The Credit Card Act Of 2009 Treats Stay-At-Home Moms As Second-Class Citizens
The Credit Card Act of 2009, put into effect by President Obama to protect college students and young people from accruing debt that they cannot pay off, was well-intentioned. The bill proposed that credit card applicants had to make enough income to legitimize their credit limit or have a cosigner who would be legally responsible for their debts. But in demanding that applicants have an individual income, not a household income, the Credit Card Act makes it impossible for stay-at-home parents to get their own line of credit without a co-signer.
Anisha Sekar, chief content manager and credit card industry analyst for NerdWallet.com, commented on LearnVest.com that this bill undermines the contributions of stay-at-home parents:
As far as I’m concerned, a stay-at-home mom works just as hard as (or harder than) her spouse””she just doesn’t file her income with the IRS. She is also likely to make the household’s financial decisions, from paying for groceries to saving for college to dealing with medical bills. So why is she relegated to second-class citizenship, a subordinate who can only get a credit card with her husband’s say?
Sekar writes that while women’s right advocates have attacked the bill for impeding financial independance, the Federal Reserve responded by saying that the restrictions are ”inconvenient or impractical,” but necessary to prevent reckless spending.

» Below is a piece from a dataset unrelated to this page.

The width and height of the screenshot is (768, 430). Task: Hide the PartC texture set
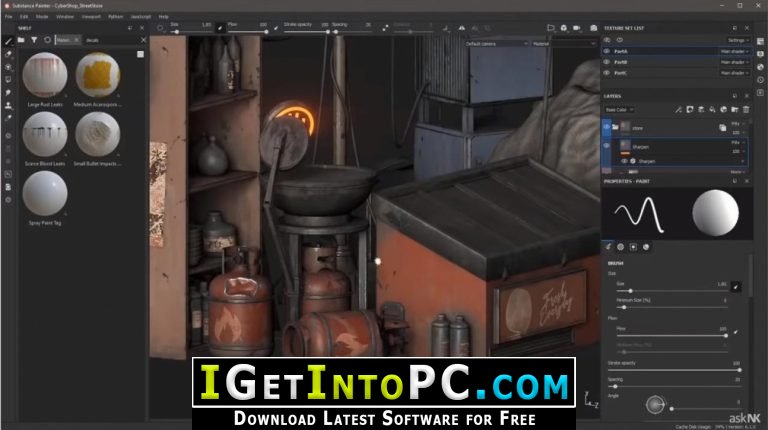[607, 73]
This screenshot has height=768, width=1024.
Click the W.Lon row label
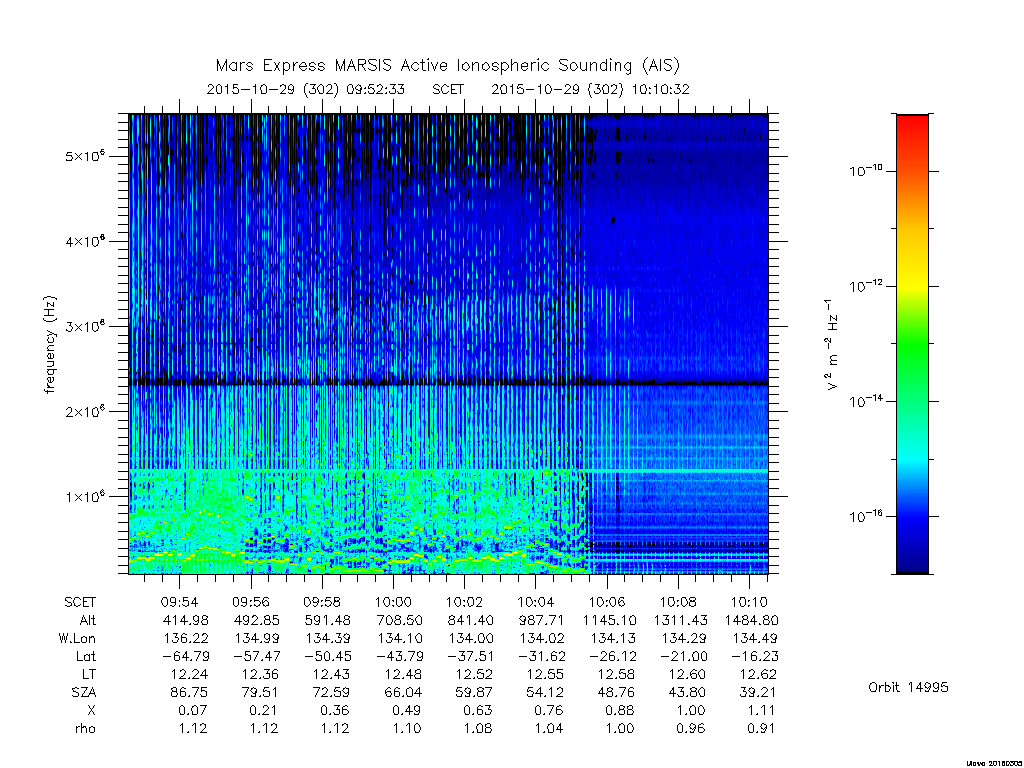(x=78, y=638)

Ann Carrns recounted her experience with such “inconveniences” over at The New York Times after calling a credit card company to inquire about an account that she and her husband shared. Although her experiences predated the Credit Card Act, she was told that as a holder of the “companion card,” she was not allowed access to certain information regarding the account without her husband’s permission. As a full-time working woman, she was able to laugh off her Mad Men moment. But she realizes that many women don’t have that luxury:
…for an at-home mom in, say, a deteriorating or possibly even abusive relationship, it could be devastating. Forcing such women to piggyback on a husband’s account means that she is still subject, to an uncomfortable degree, to his oversight ”” which strikes me as an unhealthy step backwards on the long, hard-fought road to gender equality.
While it is easy to see the logic in developing this bill, the susceptibility of parents who are supporting their families in non-financial ways seems much too great to ignore. And with seven out of eight stay-at-home parents being mothers, there is no denying this bill will primarily impact women.